3. Tempat Perlindungan atau Perumahan
– Sou adalah pondok yang didirikan di sekitar lading dan sawah.

– Lolu merupakan tempat yang dibuat khusus untuk berteduh.

– Kandepe adalah tempat untuk tinggal sementara

– Bente (benteng), yaitu dikenal pada zaman raja-raja

♥ Rumah tempat tinggal
Rumah tinggal masyarakat Toli-Toli di Sulawesi Tengah, bentuknya rumah panggung segiempat panjang, bagian samping kiri atau kanan serta muka belakang memakai dinding, tidak mempunyai kamar hanya menggunakan sampiran dari kain kulit kayu Nunu.

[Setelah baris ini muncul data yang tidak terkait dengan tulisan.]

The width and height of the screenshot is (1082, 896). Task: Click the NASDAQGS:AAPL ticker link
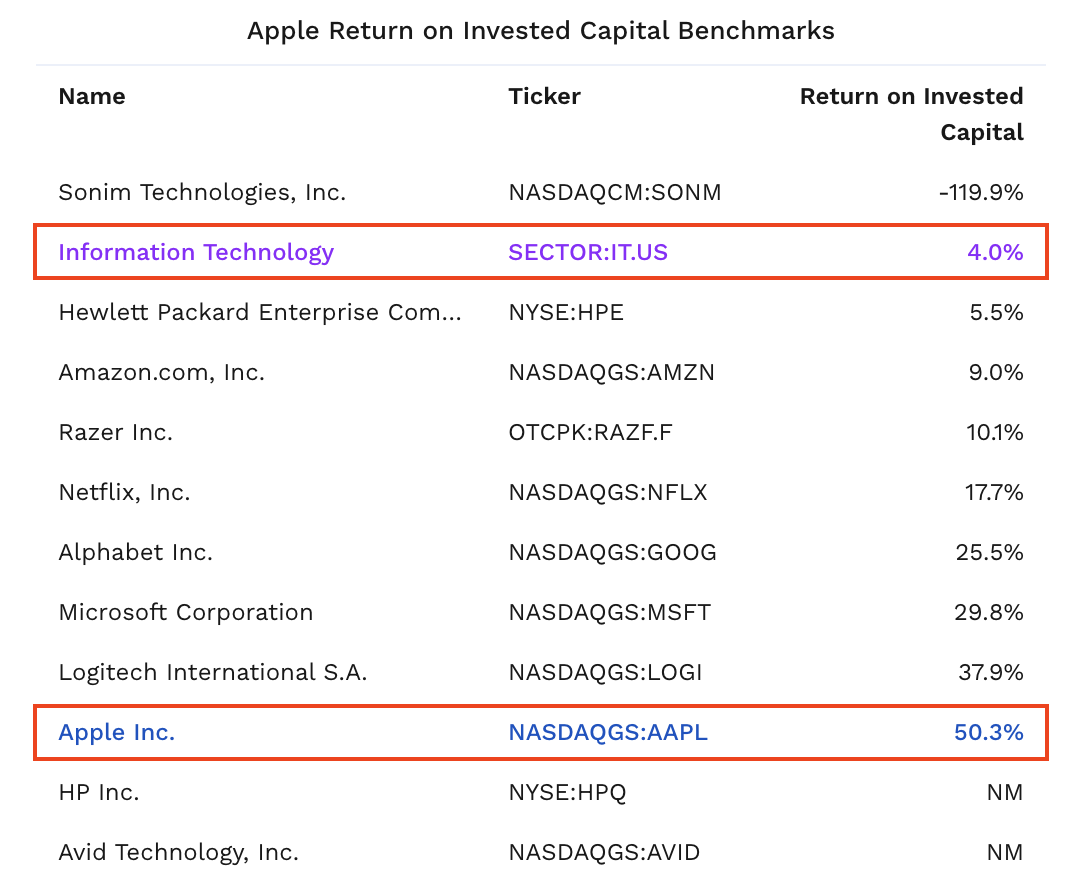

♥ Dalam membuat rumah tinggal baru diadakan berbagai upacara-upacara mendirikan rumah yaitu: 1. Upacara mendirikan rumah

Sebelum mendirikan rumah selalu di dahului dengan penelitian tanah untuk tempat dimana rumah itu akan didirikan. Tekhnik penelitian tanah itu sifatnya masih tradisional, antara lain dengan memasukan lidi ke dalam tanah atau memasukan ujung parang diiringi dengan mantra-mantra, dimana nanti akan nyata apakah tempat itu baik atau tidak baik sebagai lokasi perumahanpekerjaan penelitian tanah tersebut dilakukan oleh dukun yang khusus bertugas untuk itu. Jadi dukunlah yang berhak menentukan dimana sebaiknya rumah didirikan. 2. Melubangi tiang

Mendahului pelaksaannya dipilih hari baik, kemudian di undanglah para orang tua dan tukang yang akan membangun rumah itu. Dalam pertemuan tersebut diadakan sesajian dengan tujuan agar tiang rumah kuat, dan tahan lama serta merupakan persembahan bagi makhluk-makhluk halus di sekitar tempat bangunan itu.

3. Mendirikan rumah

Bilamana tiang-tiang telah selesai dilubangi seluruhnya, maka dicarilah suatu hari yang baik oleh para orang tua untuk menentukan hari mendirikan rumah. Untuk ini disediakan sesajian pula, yaitu:

– Tebu beberapa batang

– Pisang setadan

– Kelapa setangkai (beberapa buah)

– Jagung seikat

– Padi sebernas

– Kain putih satu meter

4. Menyelamati rumah

Upacara ini dilakukan kelak apabila sebuah bangunan rumah sudah selesai didirikan dan sebelumnya penghuni rumah menempatinya, sebagai upacara selamatan tanda pengucapan syukur dan kegembiraan atas selesainya bangunan rumah itu.